Research
After familiarizing ourselves with the Dutch Bros. website and getting a feel for the company’s goals, we set out to learn about the website’ users and their pain points via a survey.
With user and company needs in hand, we looked for pain points preventing fulfilment of those needs by conducting a usability test targeted towards key tasks and a general web accessibility analysis.
Survey
General understanding of users from demographics to key needs
38 responses
Web Accessibility Analysis
General analysis to find issues that prevent user access
150+ guidelines
Usability Testing
Targeting key tasks to find pain points and deeper insights and verify issues identified by heuristics
8 participants
Define Design Needs
Personas
Based on research data, we created 2 personas to represent our target audience. It is important for Dutch Bros to accommodate patrons who want to be in and out like Sally, as well as patrons who are constantly on their feet and want an oasis in Dutch Bros.
Insights
Time-saving Features Go Unnoticed
Overlooking certain time-saving features, users take much longer than needed to complete key tasks.
- Buttons without labels mystified users, leading to a 10 second task taking an average of 1.5 minutes.
- When asked to find the age requirement of working at Dutch Bros, users needed an average of 1.5 minutes. Using the existing search bar would reduce it to seconds.
Impossible to navigate
With a mystifying site structure, users are outright unable to complete key tasks, with one participant even stating they would give up in a real situation.

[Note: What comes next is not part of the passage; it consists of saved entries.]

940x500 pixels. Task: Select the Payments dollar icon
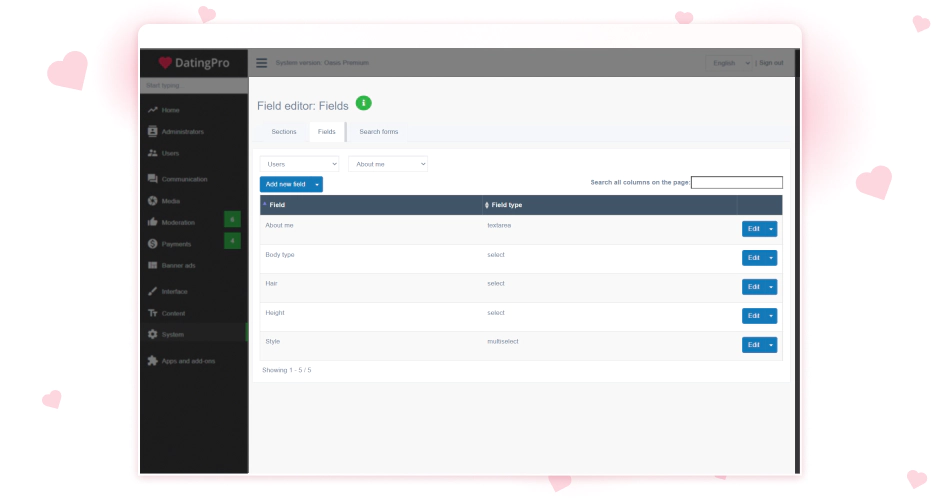click(153, 243)
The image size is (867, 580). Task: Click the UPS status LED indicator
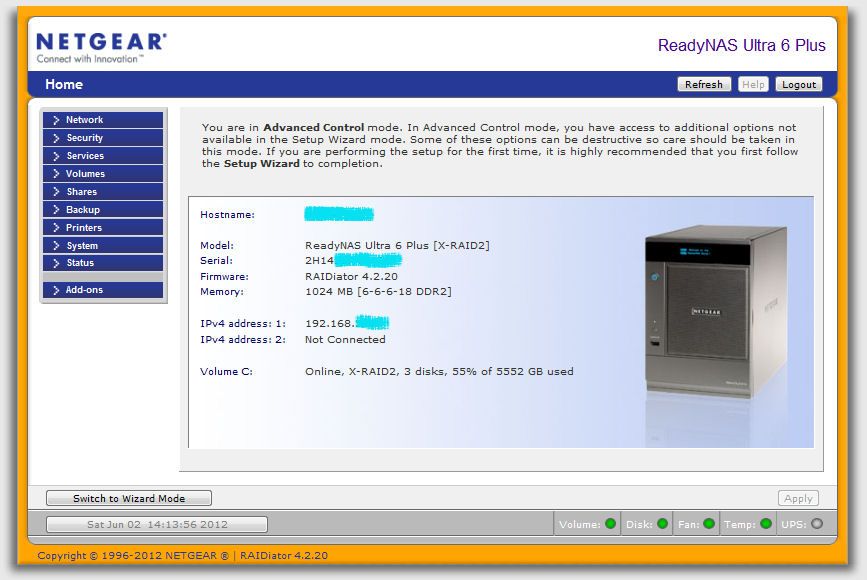(817, 524)
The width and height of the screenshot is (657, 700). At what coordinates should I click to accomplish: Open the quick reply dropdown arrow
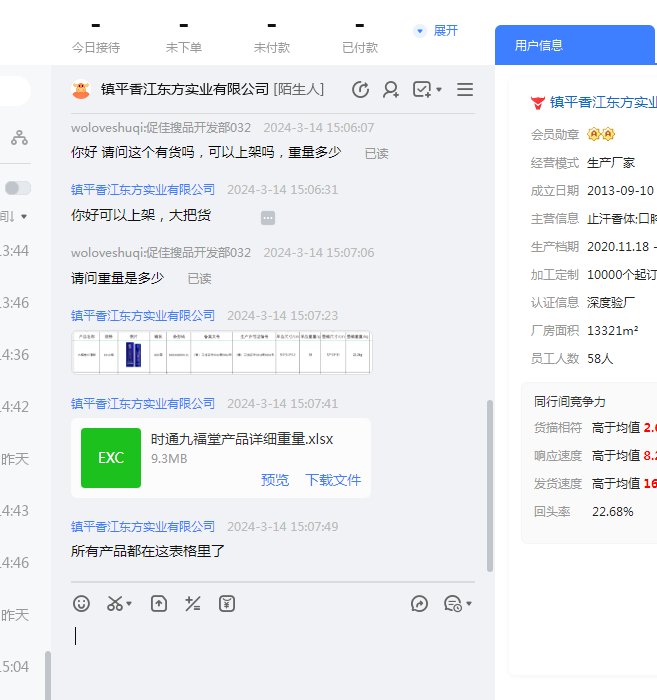468,604
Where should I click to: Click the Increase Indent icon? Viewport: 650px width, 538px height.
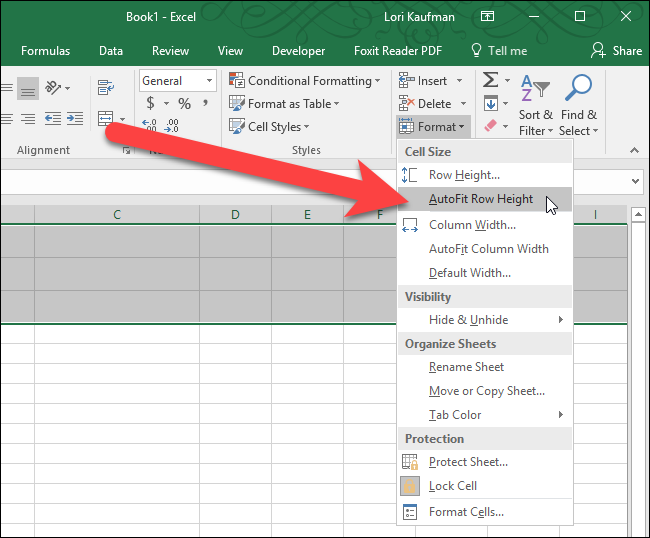click(x=76, y=119)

- Users are confused, with a 38% failure rate navigating between the main site and Dutch Bro’s e-commerce site. Users didn’t realize the Dutch Bro’s e-commerce site is a different site altogether rather than being a subsection of the main site.
- 25% of users were unable to find a HQ job opening as the deceptively named “View Openings” button only showed barista openings.
Wrong signal, No signal
Visual noise misleads users, leading to confusion.
- Snack listings look clickable but aren’t, leading users confused when they think they can access nutritional information if they click on the listing.
- Horizontal scrolling worked great for mobile users, but not for desktop users. With a non-conventional trigger and no visual controls, 25% of users were unable to complete the task. as it required a non-standard trigger of a click & drag.
Conclusion
Clearly, convenience and speed were major concerns of users, but the Dutch Bros site had deficiencies that wasted time and prevented easy navigation. How might we streamline users’ ability to accomplish key tasks?
Design
Solutions
As ineffectual visual cues caused wasted time, the redesign would focus on reworking visual cues and the wording of labels.
Navigation issues were partially caused by poor denotation of site structure. Technical limitations were also a factor as the site had to host key features on 3rd party services.
UX can soften these issues by giving users a clear mental model of the site structure, signposting status changes, and providing an easy way to navigate back to the main site.
Reworked visual cues & labels
- Implemented descriptive wording so users have a clear picture of where they’ll go if they click the button
- Targeted overlooked features to add visual emphasis such as increasing the size of the FAQ search bar
- Aligned user expectations by removing "clickable" visual cues from unclickable items
Enabled navigation
- Clarified site structure by signposting that Dutch Bros e-commerce is a separate site
- Clearly featured a “back to main site" button on the e-commerce site
- Aggregated all job openings in the same page
Visual Results
With solutions in hand, I revised the discovered problem areas, showcasing the visual implementation through high fidelity mockups.
Reflection
Working on a UX project with a team for the first time, I really enjoyed the experience. I could trust they would not only deliver on their parts but do it well, and that I could bring any queries to brainstorm solutions together.
This project was a reminder that dozens of “small” UX changes can hugely improve the experience for users and fulfil company goals for the corporation.
If I could work more on this project, I would have wanted to conduct a second round of usability testing—this time on the redesign, to see if metrics like time taken and error rate have improved.